I have two dataframes employee & department.
Employee Dataframe
-------------------
Emp Id | Emp Name
------------------
1 | john
2 | David
Department Dataframe
--------------------
Dept Id | Dept Name | Emp Id
-----------------------------
1 | Admin | 1
2 | HR | 2
I would like to lookup emp id from the employee table to the department table and get the dept name. So, the resultset would be
Emp Id | Dept Name
-------------------
1 | Admin
2 | HR
How do I implement this look up UDF feature in SPARK. I don't want to use JOIN on both the dataframes.
As already mentioned in the comments, joining the dataframes is the way to go.
You can use a lookup, but I think there is no "distributed" solution, i.e. you have to collect the lookup-table into driver memory. Also note that this approach assumes that EmpID is unique:
import org.apache.spark.sql.functions._
import sqlContext.implicits._
import scala.collection.Map
val emp = Seq((1,"John"),(2,"David"))
val deps = Seq((1,"Admin",1),(2,"HR",2))
val empRdd = sc.parallelize(emp)
val depsDF = sc.parallelize(deps).toDF("DepID","Name","EmpID")
val lookupMap = empRdd.collectAsMap()
def lookup(lookupMap:Map[Int,String]) = udf((empID:Int) => lookupMap.get(empID))
val combinedDF = depsDF
.withColumn("empNames",lookup(lookupMap)($"EmpID"))
My initial thought was to pass the empRdd to the UDF and use the lookup method defined on PairRDD, but this does of course not work because you cannot have spark actions (i.e. lookup) within transformations (ie. the UDF).
EDIT:
If your empDf has multiple columns (e.g.
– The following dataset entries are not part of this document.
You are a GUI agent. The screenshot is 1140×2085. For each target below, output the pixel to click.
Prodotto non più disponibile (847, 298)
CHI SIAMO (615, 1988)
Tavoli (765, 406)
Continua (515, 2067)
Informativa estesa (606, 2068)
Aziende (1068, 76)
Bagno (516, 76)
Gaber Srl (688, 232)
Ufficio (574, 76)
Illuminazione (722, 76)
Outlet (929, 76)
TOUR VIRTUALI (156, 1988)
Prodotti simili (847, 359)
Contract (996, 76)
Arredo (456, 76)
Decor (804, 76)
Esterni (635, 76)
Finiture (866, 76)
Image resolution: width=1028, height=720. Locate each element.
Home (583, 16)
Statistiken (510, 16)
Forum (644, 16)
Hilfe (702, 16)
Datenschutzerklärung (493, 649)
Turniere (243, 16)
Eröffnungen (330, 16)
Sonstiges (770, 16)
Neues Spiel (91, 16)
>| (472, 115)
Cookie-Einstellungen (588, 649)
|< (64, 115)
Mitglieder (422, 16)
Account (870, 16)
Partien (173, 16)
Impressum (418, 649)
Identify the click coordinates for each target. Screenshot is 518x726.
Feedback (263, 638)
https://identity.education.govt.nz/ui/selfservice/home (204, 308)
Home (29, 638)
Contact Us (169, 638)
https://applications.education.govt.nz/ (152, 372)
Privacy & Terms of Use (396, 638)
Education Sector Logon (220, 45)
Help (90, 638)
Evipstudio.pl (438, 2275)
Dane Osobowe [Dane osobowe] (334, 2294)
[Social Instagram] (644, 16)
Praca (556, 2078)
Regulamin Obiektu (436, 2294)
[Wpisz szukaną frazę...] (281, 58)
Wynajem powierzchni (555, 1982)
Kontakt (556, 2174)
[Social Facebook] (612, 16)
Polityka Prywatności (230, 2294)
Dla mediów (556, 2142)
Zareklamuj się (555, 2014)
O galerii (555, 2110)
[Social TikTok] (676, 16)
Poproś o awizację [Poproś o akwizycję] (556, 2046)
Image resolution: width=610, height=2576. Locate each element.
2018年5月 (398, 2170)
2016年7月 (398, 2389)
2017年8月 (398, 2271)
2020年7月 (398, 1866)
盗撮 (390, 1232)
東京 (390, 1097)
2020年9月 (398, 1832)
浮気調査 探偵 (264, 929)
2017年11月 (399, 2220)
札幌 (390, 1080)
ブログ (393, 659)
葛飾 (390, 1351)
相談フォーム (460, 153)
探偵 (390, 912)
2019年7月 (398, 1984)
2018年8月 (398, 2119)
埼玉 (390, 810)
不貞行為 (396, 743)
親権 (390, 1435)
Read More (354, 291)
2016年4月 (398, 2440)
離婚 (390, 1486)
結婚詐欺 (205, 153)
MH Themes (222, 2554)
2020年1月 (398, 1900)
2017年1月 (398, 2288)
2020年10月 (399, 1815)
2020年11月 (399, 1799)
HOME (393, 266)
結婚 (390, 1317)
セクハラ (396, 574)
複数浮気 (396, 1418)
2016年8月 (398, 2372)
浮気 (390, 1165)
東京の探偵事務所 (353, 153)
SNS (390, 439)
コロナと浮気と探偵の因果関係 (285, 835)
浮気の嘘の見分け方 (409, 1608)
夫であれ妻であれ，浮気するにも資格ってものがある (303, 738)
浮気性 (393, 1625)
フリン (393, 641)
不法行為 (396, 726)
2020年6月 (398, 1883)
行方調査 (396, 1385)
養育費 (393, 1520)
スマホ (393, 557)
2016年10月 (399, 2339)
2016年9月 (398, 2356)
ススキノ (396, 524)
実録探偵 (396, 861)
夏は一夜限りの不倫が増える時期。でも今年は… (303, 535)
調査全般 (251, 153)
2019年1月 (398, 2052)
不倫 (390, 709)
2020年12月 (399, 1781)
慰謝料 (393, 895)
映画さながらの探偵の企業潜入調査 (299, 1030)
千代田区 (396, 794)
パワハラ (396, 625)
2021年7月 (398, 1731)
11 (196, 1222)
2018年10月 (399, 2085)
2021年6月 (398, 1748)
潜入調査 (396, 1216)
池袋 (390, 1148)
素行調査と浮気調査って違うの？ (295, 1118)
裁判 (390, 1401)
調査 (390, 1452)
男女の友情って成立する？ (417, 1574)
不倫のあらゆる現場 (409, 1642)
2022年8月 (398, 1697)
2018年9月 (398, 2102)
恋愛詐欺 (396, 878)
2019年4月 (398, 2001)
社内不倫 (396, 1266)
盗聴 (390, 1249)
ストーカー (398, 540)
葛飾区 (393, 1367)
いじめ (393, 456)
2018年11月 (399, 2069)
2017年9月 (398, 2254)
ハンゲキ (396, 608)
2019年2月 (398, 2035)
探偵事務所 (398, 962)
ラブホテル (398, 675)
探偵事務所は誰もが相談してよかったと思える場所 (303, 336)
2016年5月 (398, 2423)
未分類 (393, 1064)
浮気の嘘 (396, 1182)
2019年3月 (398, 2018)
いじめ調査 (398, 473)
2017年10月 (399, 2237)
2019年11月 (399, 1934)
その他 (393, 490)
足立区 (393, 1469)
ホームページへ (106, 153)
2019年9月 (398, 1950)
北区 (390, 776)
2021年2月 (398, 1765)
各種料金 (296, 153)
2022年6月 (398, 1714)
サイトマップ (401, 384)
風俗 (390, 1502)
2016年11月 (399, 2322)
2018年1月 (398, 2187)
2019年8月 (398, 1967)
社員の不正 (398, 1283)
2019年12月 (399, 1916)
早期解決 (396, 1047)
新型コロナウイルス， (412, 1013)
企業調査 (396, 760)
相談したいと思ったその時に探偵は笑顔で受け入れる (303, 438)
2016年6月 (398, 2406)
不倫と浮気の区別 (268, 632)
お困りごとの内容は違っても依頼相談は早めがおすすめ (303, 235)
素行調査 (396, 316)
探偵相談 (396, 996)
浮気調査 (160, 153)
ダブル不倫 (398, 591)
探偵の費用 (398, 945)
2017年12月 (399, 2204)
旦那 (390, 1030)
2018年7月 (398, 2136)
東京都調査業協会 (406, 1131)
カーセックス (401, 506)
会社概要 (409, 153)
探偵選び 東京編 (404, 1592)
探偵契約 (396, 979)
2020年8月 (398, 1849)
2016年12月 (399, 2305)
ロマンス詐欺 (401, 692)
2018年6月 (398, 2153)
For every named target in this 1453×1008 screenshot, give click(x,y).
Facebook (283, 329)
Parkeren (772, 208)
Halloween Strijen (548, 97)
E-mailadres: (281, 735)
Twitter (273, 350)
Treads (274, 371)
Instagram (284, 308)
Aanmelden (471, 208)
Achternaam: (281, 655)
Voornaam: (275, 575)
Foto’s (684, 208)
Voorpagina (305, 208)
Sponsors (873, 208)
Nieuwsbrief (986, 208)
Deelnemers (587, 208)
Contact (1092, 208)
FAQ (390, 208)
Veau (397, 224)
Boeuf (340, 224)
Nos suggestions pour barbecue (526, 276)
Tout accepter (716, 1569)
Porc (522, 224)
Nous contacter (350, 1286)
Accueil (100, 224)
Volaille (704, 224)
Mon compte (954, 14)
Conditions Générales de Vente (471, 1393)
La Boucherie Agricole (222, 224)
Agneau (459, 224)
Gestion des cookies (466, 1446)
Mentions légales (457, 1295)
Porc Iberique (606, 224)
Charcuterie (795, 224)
Name,Age), you can use this
val empRdd = empDf.rdd.map{row =>
(row.getInt(0),(row.getString(1),row.getInt(2)))}
val lookupMap = empRdd.collectAsMap()
def lookup(lookupMap:Map[Int,(String,Int)]) =
udf((empID:Int) => lookupMap.lift(empID))
depsDF
.withColumn("lookup",lookup(lookupMap)($"EmpID"))
.withColumn("empName",$"lookup._1")
.withColumn("empAge",$"lookup._2")
.drop($"lookup")
.show()
As you are saying you already have Dataframes then its pretty easy follow these steps:
1)create a sqlcontext
val sqlContext = new org.apache.spark.sql.SQLContext(sc)
2) Create Temporary tables for all 3 Eg:
EmployeeDataframe.createOrReplaceTempView("EmpTable")
3) Query using MySQL Queries
val MatchingDetails = sqlContext.sql("SELECT DISTINCT E.EmpID, DeptName FROM EmpTable E inner join DeptTable G on " +
"E.EmpID=g.EmpID")
Starting with some "lookup" data, there are two approaches:
Method #1 -- using a lookup DataFrame
// use a DataFrame (via a join)
val lookupDF = sc.parallelize(Seq(
("banana", "yellow"),
("apple", "red"),
("grape", "purple"),
("blueberry","blue")
)).toDF("SomeKeys","SomeValues")
Method #2 -- using a map in a UDF
// turn the above DataFrame into a map which a UDF uses
val Keys = lookupDF.select("SomeKeys").collect().map(_(0).toString).toList
val Values = lookupDF.select("SomeValues").collect().map(_(0).toString).toList
val KeyValueMap = Keys.zip(Values).toMap
def ThingToColor(key: String): String = {
if (key == null) return ""
val firstword = key.split(" ")(0) // fragile!
val result: String = KeyValueMap.getOrElse(firstword,"not found!")
return (result)
}
val ThingToColorUDF = udf( ThingToColor(_: String): String )
Take a sample data frame of things that will be looked up:
val thingsDF = sc.parallelize(Seq(
("blueberry muffin"),
("grape nuts"),
("apple pie"),
("rutabaga pudding")
)).toDF("SomeThings")
Method #1 is to join on the lookup DataFrame
Here, the rlike is doing the matching. And null appears where that does not work. Both columns of the lookup DataFrame get added.
val result_1_DF = thingsDF.join(lookupDF, expr("SomeThings rlike SomeKeys"),
"left_outer")
Method #2 is to add a column using the UDF
Here, only 1 column is added. And the UDF can return a non-Null value. However, if the lookup data is very large it may fail to "serialize" as required to send to the workers in the cluster.
val result_2_DF = thingsDF.withColumn("AddValues",ThingToColorUDF($"SomeThings"))
Which gives you:
In my case I had some lookup data that was over 1 million values, so Method #1 was my only choice.